Exercise requirements = Please quote every one of the lines below word for word, in the same order.

Saved entries =
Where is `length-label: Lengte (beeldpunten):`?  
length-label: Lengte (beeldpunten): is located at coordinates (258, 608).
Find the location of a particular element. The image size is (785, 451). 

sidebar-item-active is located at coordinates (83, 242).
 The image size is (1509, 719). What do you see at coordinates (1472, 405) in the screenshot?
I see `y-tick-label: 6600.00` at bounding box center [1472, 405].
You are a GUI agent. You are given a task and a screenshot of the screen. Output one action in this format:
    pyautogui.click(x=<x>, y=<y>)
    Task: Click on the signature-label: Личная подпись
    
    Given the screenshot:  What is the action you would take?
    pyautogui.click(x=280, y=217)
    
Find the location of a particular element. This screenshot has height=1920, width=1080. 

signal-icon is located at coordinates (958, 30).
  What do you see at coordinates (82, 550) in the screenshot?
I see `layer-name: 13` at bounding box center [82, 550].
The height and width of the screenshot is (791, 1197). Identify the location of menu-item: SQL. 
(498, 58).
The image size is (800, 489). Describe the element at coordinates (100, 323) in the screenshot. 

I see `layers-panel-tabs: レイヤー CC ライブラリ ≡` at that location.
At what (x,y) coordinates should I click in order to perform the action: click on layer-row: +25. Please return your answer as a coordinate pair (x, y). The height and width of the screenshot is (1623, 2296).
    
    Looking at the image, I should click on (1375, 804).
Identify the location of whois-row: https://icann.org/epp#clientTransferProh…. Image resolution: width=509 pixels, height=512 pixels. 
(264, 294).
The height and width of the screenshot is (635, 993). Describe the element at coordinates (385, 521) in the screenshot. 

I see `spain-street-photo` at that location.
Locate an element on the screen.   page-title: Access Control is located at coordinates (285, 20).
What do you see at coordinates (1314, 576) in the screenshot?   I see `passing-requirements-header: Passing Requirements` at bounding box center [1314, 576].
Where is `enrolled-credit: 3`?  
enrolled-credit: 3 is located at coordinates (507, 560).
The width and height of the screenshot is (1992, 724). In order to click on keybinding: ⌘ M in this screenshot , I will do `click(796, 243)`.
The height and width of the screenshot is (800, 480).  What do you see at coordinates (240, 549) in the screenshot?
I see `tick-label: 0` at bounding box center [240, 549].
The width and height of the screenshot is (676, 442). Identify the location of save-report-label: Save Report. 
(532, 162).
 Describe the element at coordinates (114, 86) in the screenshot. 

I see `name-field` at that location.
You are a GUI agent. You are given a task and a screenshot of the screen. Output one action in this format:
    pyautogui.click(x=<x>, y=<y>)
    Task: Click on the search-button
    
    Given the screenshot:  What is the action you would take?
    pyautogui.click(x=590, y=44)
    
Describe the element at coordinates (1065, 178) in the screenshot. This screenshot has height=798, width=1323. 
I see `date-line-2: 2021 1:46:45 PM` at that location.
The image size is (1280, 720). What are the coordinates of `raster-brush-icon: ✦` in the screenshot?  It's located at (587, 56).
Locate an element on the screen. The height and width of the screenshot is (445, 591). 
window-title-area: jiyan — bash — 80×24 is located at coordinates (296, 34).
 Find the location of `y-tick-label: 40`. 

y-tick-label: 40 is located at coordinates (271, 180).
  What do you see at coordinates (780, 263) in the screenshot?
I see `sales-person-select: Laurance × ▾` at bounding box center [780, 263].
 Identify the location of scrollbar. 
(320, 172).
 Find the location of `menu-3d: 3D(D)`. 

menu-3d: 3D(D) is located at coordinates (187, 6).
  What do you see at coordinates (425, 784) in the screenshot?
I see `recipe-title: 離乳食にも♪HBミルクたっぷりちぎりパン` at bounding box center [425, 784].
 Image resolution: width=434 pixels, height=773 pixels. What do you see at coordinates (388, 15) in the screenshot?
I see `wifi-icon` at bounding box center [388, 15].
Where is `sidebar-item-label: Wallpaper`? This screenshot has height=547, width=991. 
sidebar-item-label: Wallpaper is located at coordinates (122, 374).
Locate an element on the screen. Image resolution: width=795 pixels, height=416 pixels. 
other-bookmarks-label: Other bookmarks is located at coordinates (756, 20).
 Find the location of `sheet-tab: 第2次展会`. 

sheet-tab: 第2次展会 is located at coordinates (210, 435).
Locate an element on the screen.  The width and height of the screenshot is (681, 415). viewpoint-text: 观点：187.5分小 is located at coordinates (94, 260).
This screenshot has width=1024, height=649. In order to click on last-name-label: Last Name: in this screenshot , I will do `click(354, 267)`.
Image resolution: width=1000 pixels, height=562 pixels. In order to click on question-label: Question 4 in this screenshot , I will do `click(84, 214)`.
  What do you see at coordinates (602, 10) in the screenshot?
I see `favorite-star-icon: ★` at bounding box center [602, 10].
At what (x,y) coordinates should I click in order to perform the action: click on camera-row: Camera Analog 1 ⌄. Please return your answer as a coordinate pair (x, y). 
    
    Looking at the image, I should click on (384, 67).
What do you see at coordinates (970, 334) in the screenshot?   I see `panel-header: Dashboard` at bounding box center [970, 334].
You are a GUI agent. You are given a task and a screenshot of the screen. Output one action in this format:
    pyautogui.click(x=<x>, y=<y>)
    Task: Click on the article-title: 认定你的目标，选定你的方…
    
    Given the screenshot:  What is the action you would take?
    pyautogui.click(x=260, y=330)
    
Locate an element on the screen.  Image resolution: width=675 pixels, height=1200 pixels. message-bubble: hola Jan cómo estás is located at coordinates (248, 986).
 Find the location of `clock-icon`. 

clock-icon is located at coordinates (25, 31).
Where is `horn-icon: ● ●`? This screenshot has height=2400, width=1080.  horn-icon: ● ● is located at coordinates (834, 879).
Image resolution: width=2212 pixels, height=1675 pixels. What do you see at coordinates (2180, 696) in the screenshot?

The completed task =
Where is `length-label: Lengte (beeldpunten):`?  
length-label: Lengte (beeldpunten): is located at coordinates (258, 608).
Find the location of a particular element. The image size is (785, 451). 

sidebar-item-active is located at coordinates (83, 242).
 The image size is (1509, 719). What do you see at coordinates (1472, 405) in the screenshot?
I see `y-tick-label: 6600.00` at bounding box center [1472, 405].
You are a GUI agent. You are given a task and a screenshot of the screen. Output one action in this format:
    pyautogui.click(x=<x>, y=<y>)
    Task: Click on the signature-label: Личная подпись
    
    Given the screenshot:  What is the action you would take?
    pyautogui.click(x=280, y=217)
    
Find the location of a particular element. This screenshot has height=1920, width=1080. 

signal-icon is located at coordinates (958, 30).
  What do you see at coordinates (82, 550) in the screenshot?
I see `layer-name: 13` at bounding box center [82, 550].
The height and width of the screenshot is (791, 1197). Identify the location of menu-item: SQL. 
(498, 58).
The image size is (800, 489). Describe the element at coordinates (100, 323) in the screenshot. 

I see `layers-panel-tabs: レイヤー CC ライブラリ ≡` at that location.
At what (x,y) coordinates should I click in order to perform the action: click on layer-row: +25. Please return your answer as a coordinate pair (x, y). The height and width of the screenshot is (1623, 2296).
    
    Looking at the image, I should click on (1375, 804).
Identify the location of whois-row: https://icann.org/epp#clientTransferProh…. Image resolution: width=509 pixels, height=512 pixels. 
(264, 294).
The height and width of the screenshot is (635, 993). Describe the element at coordinates (385, 521) in the screenshot. 

I see `spain-street-photo` at that location.
Locate an element on the screen.   page-title: Access Control is located at coordinates (285, 20).
What do you see at coordinates (1314, 576) in the screenshot?   I see `passing-requirements-header: Passing Requirements` at bounding box center [1314, 576].
Where is `enrolled-credit: 3`?  
enrolled-credit: 3 is located at coordinates (507, 560).
The width and height of the screenshot is (1992, 724). In order to click on keybinding: ⌘ M in this screenshot , I will do `click(796, 243)`.
The height and width of the screenshot is (800, 480).  What do you see at coordinates (240, 549) in the screenshot?
I see `tick-label: 0` at bounding box center [240, 549].
The width and height of the screenshot is (676, 442). Identify the location of save-report-label: Save Report. 
(532, 162).
 Describe the element at coordinates (114, 86) in the screenshot. 

I see `name-field` at that location.
You are a GUI agent. You are given a task and a screenshot of the screen. Output one action in this format:
    pyautogui.click(x=<x>, y=<y>)
    Task: Click on the search-button
    
    Given the screenshot:  What is the action you would take?
    pyautogui.click(x=590, y=44)
    
Describe the element at coordinates (1065, 178) in the screenshot. This screenshot has height=798, width=1323. 
I see `date-line-2: 2021 1:46:45 PM` at that location.
The image size is (1280, 720). What are the coordinates of `raster-brush-icon: ✦` in the screenshot?  It's located at (587, 56).
Locate an element on the screen. The height and width of the screenshot is (445, 591). 
window-title-area: jiyan — bash — 80×24 is located at coordinates (296, 34).
 Find the location of `y-tick-label: 40`. 

y-tick-label: 40 is located at coordinates (271, 180).
  What do you see at coordinates (780, 263) in the screenshot?
I see `sales-person-select: Laurance × ▾` at bounding box center [780, 263].
 Identify the location of scrollbar. 
(320, 172).
 Find the location of `menu-3d: 3D(D)`. 

menu-3d: 3D(D) is located at coordinates (187, 6).
  What do you see at coordinates (425, 784) in the screenshot?
I see `recipe-title: 離乳食にも♪HBミルクたっぷりちぎりパン` at bounding box center [425, 784].
 Image resolution: width=434 pixels, height=773 pixels. What do you see at coordinates (388, 15) in the screenshot?
I see `wifi-icon` at bounding box center [388, 15].
Where is `sidebar-item-label: Wallpaper`? This screenshot has height=547, width=991. 
sidebar-item-label: Wallpaper is located at coordinates (122, 374).
Locate an element on the screen. Image resolution: width=795 pixels, height=416 pixels. 
other-bookmarks-label: Other bookmarks is located at coordinates (756, 20).
 Find the location of `sheet-tab: 第2次展会`. 

sheet-tab: 第2次展会 is located at coordinates (210, 435).
Locate an element on the screen.  The width and height of the screenshot is (681, 415). viewpoint-text: 观点：187.5分小 is located at coordinates (94, 260).
This screenshot has width=1024, height=649. In order to click on last-name-label: Last Name: in this screenshot , I will do `click(354, 267)`.
Image resolution: width=1000 pixels, height=562 pixels. In order to click on question-label: Question 4 in this screenshot , I will do `click(84, 214)`.
  What do you see at coordinates (602, 10) in the screenshot?
I see `favorite-star-icon: ★` at bounding box center [602, 10].
At what (x,y) coordinates should I click in order to perform the action: click on camera-row: Camera Analog 1 ⌄. Please return your answer as a coordinate pair (x, y). 
    
    Looking at the image, I should click on (384, 67).
What do you see at coordinates (970, 334) in the screenshot?   I see `panel-header: Dashboard` at bounding box center [970, 334].
You are a GUI agent. You are given a task and a screenshot of the screen. Output one action in this format:
    pyautogui.click(x=<x>, y=<y>)
    Task: Click on the article-title: 认定你的目标，选定你的方…
    
    Given the screenshot:  What is the action you would take?
    pyautogui.click(x=260, y=330)
    
Locate an element on the screen.  Image resolution: width=675 pixels, height=1200 pixels. message-bubble: hola Jan cómo estás is located at coordinates (248, 986).
 Find the location of `clock-icon`. 

clock-icon is located at coordinates (25, 31).
Where is `horn-icon: ● ●`? This screenshot has height=2400, width=1080.  horn-icon: ● ● is located at coordinates (834, 879).
Image resolution: width=2212 pixels, height=1675 pixels. What do you see at coordinates (2180, 696) in the screenshot?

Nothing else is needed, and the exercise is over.